Unconventional Writers

The majority of letters collected for CACWL were penned by individuals who often did not feel constrained to follow conventions of punctuation, capitalization, or spelling. Rather than by anything learned in the schoolroom, they tended to write “by ear,” as for example did one soldier who spelled amongst as amunxt–which is such an odd-looking form until it is read aloud. Their inconsistent spellings and lack of punctuation such documents vividly display their writers’ lack of formal schooling and their reliance on spoken language. So does their use of non-standard grammatical forms. This reliance is seen even in common, formulaic phrasings of introductions and closings of letters, which writers have clearly memorized from hearing letters read aloud in camp or from their family circle before the war.
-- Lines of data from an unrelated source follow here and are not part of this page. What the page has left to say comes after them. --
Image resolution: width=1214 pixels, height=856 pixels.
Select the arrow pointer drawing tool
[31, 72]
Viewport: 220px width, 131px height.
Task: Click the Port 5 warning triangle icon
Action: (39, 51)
Even in these one finds frequent misspellings, typified by “I am well at the present time hoping when those few lines Comes to yore hands they my find you Well and harty.”


A Key to Dialects

Letters like those transcribed by CACWL is an invaluable source of information about American English as it was spoken a hundred and fifty years ago. Thus, the transcriptions included at this website should be of interest to many kinds of historians, including language historians.


The Transcriptions

To ensure accurate transcription we at CACWL have transcribed documents ourselves from photocopies, microfilm, or digital images of original manuscripts whenever possible. So far, over nine thousand letters have been transcribed directly from these formats, mainly by Michael Ellis and his students at Missouri State University. Obtaining images has required considerable travel to archives and libraries. For example, Ellis has made four trips to photograph the extensive collections at the Rubenstein Rare Book and Manuscript Library at Duke University and three trips to photograph letters and diaries at the U. S. Army Military History Institute at Carlisle, Pennsylvania. The preparatory work in accumulating and transcribing documents exhibiting such minimal literacy is painstaking and sometimes frustrating. Besides information about letter writers gathered onsite, we have also used census and military records to find out as much as we can about who these people were and where they lived, as well as basic information about ages, occupations, families, and socio-economic status. The transcriptions are as faithful to the originals as we could make them and have retained all original spellings, punctuation, and capitalization. Editing is minimal except for occasionally supplying a missing word or letter in brackets.


Our Research

Ten years ago when we began CACWL, there were relatively few images of Civil War letters available online. Now, by means of what are generally called “digital initiatives,” a growing number of institutions have made available high-quality images of Civil War letters and diaries. Among those we have used are websites at Auburn University, the Indiana Historical Society, Michigan State University, the University of Iowa, and the University of Vermont. In addition to transcribing letters from some of these online resources, over the last two years we have searched through nearly 1,700 letters, locating examples of important words and grammatical features and extracted citations exhibiting these.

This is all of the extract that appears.